Copy the entries below exactly as they appear, starting with the line that contains "Given: Open the 处罚状态 dropdown" and continuing through the last of the entries.

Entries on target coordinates
+ + +

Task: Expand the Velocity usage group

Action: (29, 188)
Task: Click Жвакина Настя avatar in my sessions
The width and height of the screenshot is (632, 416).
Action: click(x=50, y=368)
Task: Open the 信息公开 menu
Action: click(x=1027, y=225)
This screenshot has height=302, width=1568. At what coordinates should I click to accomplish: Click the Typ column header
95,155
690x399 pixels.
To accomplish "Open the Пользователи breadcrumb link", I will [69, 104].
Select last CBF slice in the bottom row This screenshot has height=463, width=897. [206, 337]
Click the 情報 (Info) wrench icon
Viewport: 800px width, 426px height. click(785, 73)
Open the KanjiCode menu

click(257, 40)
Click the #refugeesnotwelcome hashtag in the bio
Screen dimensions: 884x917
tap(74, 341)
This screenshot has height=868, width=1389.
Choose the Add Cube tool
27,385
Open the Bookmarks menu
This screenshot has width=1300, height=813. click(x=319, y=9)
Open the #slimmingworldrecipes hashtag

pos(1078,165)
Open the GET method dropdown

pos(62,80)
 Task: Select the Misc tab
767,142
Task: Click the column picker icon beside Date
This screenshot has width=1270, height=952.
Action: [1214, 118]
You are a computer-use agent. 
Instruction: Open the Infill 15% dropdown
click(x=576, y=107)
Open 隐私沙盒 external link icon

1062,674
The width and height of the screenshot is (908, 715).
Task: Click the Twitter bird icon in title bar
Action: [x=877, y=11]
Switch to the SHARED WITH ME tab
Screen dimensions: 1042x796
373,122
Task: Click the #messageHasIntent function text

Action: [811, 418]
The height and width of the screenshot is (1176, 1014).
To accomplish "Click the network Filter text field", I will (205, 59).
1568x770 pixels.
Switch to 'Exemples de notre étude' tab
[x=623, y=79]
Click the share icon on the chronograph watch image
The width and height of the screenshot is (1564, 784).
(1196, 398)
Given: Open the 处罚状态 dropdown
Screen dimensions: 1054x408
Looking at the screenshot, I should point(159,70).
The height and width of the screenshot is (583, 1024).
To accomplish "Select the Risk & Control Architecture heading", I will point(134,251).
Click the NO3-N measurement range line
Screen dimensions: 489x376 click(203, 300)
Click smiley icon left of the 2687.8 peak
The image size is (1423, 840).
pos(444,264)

+ + +

[EXERCISE RESPONSE]
Given: Open the 处罚状态 dropdown
Screen dimensions: 1054x408
Looking at the screenshot, I should point(159,70).
The height and width of the screenshot is (583, 1024).
To accomplish "Select the Risk & Control Architecture heading", I will point(134,251).
Click the NO3-N measurement range line
Screen dimensions: 489x376 click(203, 300)
Click smiley icon left of the 2687.8 peak
The image size is (1423, 840).
pos(444,264)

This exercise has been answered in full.